Secondly, there is the design robustness necessary in the construction of each support arm. In prior art mechanisms, cantilevered loads appearing around the pivot axis of the beams tend to be enormous. This corresponds to the great length from the cutterbar to the fulcrum of the support beams. Support beams where designed to project from the rear of the platform—at the main frame—to the very front to hold the cutterbar, with the rotary point positioned on the rear of the beam and in this manner causing a huge lever effect.
Additionally, in prior art platforms there are some complications regarding the transmission mechanism used to power the cutterbar. In configurations that include a right angle drive (id est an L-type gearbox) for deriving power to the gearbox that mobilizes cutting sickle—and converts a circular motion to a linear alternating one—, it is used a shaft with universal joints at the ends as mean of ligation between the two gearboxes. Depending on the particular design, the input shaft of the sickle drive is positioned at a specific angle, and in order to cancel the non-uniformity of the rotational speed the output shaft of the L-type gearbox is placed in parallel to the first. However, when the cutterbar is requested to flex the sickle gearbox goes up and down therewith, and the angles of the universal joints vary. As a consequence, the needed torque for cutting the crop is much smaller than the claimed by the L-type gearbox. This indicates a severe power losses due to changing angles of the universal joints. Some manufacturers have included telescopic shafts to keep in the L-type gearbox input shaft parallel to the sickle drive input shaft, but it has resulted into premature failure of the Cardan transmission or into excessive robustness, expensive drive mechanisms for the cutterbar.
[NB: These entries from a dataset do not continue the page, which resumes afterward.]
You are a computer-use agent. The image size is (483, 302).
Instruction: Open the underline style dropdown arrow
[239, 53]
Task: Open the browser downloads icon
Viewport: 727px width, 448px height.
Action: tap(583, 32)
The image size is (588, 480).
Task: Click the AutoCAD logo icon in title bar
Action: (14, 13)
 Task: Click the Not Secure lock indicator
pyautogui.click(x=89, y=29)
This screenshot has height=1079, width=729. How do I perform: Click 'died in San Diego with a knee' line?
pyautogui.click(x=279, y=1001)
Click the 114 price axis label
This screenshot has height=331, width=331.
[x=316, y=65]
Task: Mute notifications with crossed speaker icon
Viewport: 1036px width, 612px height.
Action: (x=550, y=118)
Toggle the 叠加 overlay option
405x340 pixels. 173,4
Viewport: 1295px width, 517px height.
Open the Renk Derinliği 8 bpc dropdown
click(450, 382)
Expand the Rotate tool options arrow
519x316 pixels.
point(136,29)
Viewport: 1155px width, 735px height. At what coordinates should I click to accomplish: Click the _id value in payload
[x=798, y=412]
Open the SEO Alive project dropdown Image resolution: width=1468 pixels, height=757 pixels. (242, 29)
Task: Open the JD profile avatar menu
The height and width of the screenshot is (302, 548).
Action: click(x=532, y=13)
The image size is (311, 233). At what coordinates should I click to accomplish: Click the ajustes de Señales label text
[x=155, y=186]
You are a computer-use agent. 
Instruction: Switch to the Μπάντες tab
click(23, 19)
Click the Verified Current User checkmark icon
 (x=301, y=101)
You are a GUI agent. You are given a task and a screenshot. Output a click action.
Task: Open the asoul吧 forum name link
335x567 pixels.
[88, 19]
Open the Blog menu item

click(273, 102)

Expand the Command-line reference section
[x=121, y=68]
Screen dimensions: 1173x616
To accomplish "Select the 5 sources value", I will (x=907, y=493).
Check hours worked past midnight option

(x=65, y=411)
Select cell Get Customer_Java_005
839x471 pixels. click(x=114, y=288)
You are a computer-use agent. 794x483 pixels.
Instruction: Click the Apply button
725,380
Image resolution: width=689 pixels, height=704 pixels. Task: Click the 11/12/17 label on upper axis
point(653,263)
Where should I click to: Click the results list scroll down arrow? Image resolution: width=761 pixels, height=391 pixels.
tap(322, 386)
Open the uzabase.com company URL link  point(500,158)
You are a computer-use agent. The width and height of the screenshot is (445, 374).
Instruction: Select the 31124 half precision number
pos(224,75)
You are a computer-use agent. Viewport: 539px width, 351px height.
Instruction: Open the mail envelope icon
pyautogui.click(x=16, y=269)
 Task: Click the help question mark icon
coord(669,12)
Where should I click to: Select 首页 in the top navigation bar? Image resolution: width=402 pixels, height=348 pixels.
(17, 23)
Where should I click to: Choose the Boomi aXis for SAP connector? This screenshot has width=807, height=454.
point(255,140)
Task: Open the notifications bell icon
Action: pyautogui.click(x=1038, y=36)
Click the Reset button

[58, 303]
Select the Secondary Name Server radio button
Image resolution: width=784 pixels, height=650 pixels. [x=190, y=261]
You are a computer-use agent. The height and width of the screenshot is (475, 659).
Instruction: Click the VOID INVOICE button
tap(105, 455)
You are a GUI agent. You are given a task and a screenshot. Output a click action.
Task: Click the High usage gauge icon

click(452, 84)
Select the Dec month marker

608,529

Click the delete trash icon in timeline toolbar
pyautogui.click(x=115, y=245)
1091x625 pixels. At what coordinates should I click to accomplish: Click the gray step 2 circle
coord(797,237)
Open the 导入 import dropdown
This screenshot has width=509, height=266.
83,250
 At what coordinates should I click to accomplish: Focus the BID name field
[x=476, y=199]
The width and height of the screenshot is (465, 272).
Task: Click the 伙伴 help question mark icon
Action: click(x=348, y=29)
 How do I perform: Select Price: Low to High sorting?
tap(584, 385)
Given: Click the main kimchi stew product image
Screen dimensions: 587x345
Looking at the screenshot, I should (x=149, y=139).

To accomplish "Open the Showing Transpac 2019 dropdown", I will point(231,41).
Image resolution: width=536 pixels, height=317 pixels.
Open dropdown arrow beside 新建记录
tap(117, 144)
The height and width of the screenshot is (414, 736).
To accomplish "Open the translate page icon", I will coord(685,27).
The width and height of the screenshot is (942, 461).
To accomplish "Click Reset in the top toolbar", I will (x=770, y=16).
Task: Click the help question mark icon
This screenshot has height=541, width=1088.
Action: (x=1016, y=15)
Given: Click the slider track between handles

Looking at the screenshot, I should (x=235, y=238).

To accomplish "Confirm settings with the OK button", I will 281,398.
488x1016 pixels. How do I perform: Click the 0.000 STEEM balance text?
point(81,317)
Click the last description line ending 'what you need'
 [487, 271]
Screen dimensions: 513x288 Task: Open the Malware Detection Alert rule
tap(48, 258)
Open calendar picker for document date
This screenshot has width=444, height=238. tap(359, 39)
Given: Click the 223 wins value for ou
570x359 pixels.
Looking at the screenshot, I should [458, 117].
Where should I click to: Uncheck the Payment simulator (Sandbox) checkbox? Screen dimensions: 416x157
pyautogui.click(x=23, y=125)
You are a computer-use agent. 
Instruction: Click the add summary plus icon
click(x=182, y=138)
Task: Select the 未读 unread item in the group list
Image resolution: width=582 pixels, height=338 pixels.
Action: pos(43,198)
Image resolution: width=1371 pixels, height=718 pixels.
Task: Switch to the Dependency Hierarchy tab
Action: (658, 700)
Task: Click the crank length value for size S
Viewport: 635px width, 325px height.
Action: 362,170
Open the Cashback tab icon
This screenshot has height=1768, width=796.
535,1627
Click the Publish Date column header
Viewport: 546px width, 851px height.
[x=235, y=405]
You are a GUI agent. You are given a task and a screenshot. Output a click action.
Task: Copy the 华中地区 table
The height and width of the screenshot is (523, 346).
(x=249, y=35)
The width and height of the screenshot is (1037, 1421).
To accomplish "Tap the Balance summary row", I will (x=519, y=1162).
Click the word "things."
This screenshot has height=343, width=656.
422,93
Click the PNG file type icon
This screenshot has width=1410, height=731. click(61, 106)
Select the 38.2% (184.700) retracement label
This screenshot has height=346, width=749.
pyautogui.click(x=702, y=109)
On the other side there are the constraints associated with traditional arrangements used to move the crop coming from the side sections to the open end of the main frame. Some well known use a transverse conveyor belt, which may be fixed to or floating relative to the cutterbar. This transverse draper covers the entire central section of the platform and determines a flat rigid surface that can vary its inclination relative to advance direction of the platform or the tilt with respect to the lateral draper conveyors, or both simultaneously. However, unlike the behavior related to the side draper conveyors, when the central portion of the cutterbar flexes to adapt to the natural curvature of field, the distance between the upper run of the transverse draper and said portion of the (bent) cutterbar is not constant. The latter happens because the cutterbar takes the form of a curve with multiple inflection points while the cross canvas defines a flat plane, so that the distance between the two geometries is not constant. This ended up into a dead zone defined between the front margin of the transverse conveyor and the corresponding portion of the cutterbar, that some manufacturers have intentionally called a rock trap, and is a region where the crop material flow is slowed down and where shelling occurs. Then, the approach to make the central portion of the cutterbar as flexible as possible tighten to the restriction of minimizing the dead zone resulted into a draper platform with central portion that is not so good at cutting crop height and no so good handling short, low volume crops.